- 本文:
* * * * *
柔整ホットニュース

特集

これからの日本の医療と保険制度

2010/10/16

ここに一つの疑問がある。果たして、現在の保険制度は、ミッション③『国家で正しい医療が提供される仕組みを創る』ということに整合したものとなっているのであろうか。現行の保険制度におけるいくつもの課題の中で、ここではこの一つの課題を取り上げることとする。

 

さて、そもそも「正しい医療が提供される」とはどういうことか。

誤診をなくすこと。
適切な処置を行うこと。

上記の2つである。いくら病院が人口に応じた適切な数だけ整備され、医師や柔道整復師、その他の医療資格者が毎年排出されようとも、患者が正しく診断され、正しい治療を受け、結果として助かるのでなければ、全く意味がない。医療のヴィジョンは「人々の命と健康を守ること」である。誤診をされ、誤った処置をされたのでは、ヴィジョンと正反対の行いをされたことになる。

 

現行の保険制度の考え方は、基本的にはまず「疾患名」があり、その疾患に対して必要とされている処置、これに対して医療報酬を支払うというものである。ここに大きな落とし穴がある。この考え方は、「正しい医療が提供される」というミッションとは反対のベクトルを持つものになりかねない。それはなぜか。
この制度には、最も大切なミッションの一つである「誤診をなくすこと」を目指したスピリットが、全く反映されていないのである。たとえば、どういったケースでその事実がみられるのだろうか。

 

患者が頭痛を訴えて内科医院を受診したとする。そこでは「上気道感染症」と診断して処置した。しかし翌日、友達に勧められて脳神経外科を受診したところ、原因は「クモ膜下出血」であった。緊急手術が行われ、何とか一命は取りとめた。しかし、命を救った脳神経外科に対して決められた医療費が支払われる一方、誤診した内科医院にも、「上気道感染症」の診断と処置に対して自動的に医療費が支払われるのである。このようなことは日常的に起こっている。重症、軽傷を問わずである。
* * * * *
- やること:
a: 保険制度についての記事を読んで、次の問いに答えてください。
(i) 「正しい医療が提供される」こととして挙げられている2つは何ですか。
(ii) 医療のヴィジョンは何だとされていますか。
(iii) 頭痛の例で、脳神経外科でわかった原因は何でしたか。
b: 保険制度についての記事を、最後の文の続きから書き進めてください。
このあとのリストは使わなくてかまいません。
* * * * *
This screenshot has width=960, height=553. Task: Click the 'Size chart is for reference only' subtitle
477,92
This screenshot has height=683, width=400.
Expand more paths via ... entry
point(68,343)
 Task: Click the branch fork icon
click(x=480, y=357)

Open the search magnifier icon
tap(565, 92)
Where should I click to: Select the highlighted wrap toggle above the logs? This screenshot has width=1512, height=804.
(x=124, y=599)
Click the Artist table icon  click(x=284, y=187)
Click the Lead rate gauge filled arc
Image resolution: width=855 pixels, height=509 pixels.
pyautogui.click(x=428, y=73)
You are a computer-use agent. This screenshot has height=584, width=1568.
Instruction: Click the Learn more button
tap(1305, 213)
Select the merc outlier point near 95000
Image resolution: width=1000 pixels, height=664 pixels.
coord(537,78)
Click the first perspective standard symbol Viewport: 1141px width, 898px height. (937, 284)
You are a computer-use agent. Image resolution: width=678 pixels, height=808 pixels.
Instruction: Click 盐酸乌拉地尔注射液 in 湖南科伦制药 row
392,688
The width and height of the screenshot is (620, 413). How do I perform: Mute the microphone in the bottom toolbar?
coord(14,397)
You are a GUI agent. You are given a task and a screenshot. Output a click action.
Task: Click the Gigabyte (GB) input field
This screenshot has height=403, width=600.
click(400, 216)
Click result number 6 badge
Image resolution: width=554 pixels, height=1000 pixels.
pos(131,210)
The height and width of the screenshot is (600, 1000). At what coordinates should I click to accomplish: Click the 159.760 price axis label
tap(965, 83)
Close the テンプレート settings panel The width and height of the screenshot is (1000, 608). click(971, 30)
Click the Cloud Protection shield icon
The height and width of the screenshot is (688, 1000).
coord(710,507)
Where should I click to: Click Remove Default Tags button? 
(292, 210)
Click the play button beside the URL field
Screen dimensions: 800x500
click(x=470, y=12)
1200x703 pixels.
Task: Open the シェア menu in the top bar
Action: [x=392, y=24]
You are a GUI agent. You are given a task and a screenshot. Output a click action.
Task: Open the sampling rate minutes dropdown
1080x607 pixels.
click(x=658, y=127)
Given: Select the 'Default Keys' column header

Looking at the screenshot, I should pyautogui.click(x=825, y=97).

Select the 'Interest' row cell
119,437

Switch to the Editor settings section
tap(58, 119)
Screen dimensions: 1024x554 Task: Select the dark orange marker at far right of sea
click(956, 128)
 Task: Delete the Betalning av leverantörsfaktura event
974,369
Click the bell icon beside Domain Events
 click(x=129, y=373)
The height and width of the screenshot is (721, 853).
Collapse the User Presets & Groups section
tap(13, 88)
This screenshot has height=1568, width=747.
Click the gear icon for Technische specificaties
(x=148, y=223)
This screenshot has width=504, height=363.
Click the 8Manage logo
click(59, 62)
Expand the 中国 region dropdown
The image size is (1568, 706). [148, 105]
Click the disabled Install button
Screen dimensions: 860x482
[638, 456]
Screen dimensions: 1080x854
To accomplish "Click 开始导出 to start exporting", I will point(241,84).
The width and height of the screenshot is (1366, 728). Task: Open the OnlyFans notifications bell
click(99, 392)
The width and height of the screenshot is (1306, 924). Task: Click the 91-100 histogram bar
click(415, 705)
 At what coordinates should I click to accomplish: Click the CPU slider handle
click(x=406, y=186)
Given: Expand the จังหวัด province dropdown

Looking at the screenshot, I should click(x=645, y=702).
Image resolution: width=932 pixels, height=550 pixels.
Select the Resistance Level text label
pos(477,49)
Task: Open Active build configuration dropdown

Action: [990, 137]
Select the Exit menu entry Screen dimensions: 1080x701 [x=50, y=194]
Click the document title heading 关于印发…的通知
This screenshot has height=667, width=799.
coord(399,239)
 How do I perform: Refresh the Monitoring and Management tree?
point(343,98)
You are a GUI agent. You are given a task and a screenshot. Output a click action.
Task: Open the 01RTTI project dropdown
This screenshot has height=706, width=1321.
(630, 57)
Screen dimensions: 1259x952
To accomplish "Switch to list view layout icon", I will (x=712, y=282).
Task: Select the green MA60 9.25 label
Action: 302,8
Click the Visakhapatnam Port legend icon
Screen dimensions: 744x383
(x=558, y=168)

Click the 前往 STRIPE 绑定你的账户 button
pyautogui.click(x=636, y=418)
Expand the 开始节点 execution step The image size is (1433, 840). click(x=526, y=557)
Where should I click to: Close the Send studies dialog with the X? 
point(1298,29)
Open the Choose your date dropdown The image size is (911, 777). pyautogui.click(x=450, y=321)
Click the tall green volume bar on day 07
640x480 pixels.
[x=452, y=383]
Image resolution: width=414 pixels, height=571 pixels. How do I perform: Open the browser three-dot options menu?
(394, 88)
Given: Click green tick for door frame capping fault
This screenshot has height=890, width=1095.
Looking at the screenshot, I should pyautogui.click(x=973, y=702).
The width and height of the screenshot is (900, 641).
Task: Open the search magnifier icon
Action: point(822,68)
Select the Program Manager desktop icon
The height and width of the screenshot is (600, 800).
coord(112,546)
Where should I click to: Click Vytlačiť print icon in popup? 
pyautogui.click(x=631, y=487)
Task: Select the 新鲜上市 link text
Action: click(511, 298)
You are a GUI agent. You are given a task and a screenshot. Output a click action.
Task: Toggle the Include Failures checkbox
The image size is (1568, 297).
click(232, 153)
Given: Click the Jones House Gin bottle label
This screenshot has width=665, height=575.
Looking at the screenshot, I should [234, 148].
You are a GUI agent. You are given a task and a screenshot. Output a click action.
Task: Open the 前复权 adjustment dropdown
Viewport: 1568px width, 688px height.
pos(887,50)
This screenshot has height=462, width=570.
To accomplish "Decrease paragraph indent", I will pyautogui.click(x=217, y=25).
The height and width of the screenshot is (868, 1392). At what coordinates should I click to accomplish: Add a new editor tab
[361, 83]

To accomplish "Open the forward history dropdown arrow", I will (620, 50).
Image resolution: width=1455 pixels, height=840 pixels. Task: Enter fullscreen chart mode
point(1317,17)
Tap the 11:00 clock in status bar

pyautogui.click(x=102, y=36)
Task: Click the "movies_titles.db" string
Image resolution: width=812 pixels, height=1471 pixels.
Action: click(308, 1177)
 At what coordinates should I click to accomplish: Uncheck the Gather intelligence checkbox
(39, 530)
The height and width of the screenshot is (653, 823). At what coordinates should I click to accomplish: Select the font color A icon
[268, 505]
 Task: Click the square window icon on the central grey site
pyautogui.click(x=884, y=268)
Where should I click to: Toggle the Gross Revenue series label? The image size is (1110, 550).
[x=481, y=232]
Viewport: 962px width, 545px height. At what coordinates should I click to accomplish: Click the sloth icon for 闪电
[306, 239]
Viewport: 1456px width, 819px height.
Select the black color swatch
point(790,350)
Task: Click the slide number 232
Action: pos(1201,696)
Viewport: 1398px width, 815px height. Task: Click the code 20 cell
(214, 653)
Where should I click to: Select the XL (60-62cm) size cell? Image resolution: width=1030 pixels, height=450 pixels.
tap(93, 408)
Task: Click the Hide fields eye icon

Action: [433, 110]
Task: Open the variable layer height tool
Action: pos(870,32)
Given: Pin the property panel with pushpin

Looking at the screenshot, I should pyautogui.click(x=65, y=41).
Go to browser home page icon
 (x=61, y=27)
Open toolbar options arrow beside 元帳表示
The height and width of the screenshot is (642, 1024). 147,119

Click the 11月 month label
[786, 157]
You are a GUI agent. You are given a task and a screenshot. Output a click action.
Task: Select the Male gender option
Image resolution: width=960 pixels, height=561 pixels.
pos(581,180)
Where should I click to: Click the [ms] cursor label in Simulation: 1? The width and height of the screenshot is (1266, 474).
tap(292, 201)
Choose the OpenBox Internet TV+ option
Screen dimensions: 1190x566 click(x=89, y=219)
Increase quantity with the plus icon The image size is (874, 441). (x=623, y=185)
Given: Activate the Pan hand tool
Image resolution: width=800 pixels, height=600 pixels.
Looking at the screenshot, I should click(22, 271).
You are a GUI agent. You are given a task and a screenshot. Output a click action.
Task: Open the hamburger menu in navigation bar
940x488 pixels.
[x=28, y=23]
* * * * *
- 答え:
a:
(i) 誤診をなくすことと、適切な処置を行うこと
(ii) 「人々の命と健康を守ること」
(iii) クモ膜下出血

b:
我々で言えば、膝関節痛と歩行困難を訴えて来院した患者を「膝関節捻挫」として施術を続けた柔道整復師には、レセプトで請求すれば自動的に療養費が支払われる。しかし、その原因が「脊髄障害」によるものと判断し、専門医に紹介、手術を行っていただき、寝たきりになることを防いだ柔道整復師には、療養費も支払われないどころか、患者の運命を変えることになった専門医への紹介状は、1円の支払い対象にもならない。

小生の施術所では、当院施術の適応症例に対して施術を行うと共に、他科疾患との鑑別に力を入れている。そこに力を入れざるを得ないほど、日常施術において他科疾患が発見される数が多いのである。現在、毎月医療機関を紹介する数は30例から50例である。即ち、年間500例程度の患者の紹介状を、他診療科に対して書かなくてはならなくなっている。小生はこの業務に対して全くペイされない現行の保険制度であっても、この取り組みはやり続けるし、今までもそうしてきた。しかし現行の保険制度の形で、こういった取り組みが全国的に広がっていくことは期待できるだろうか。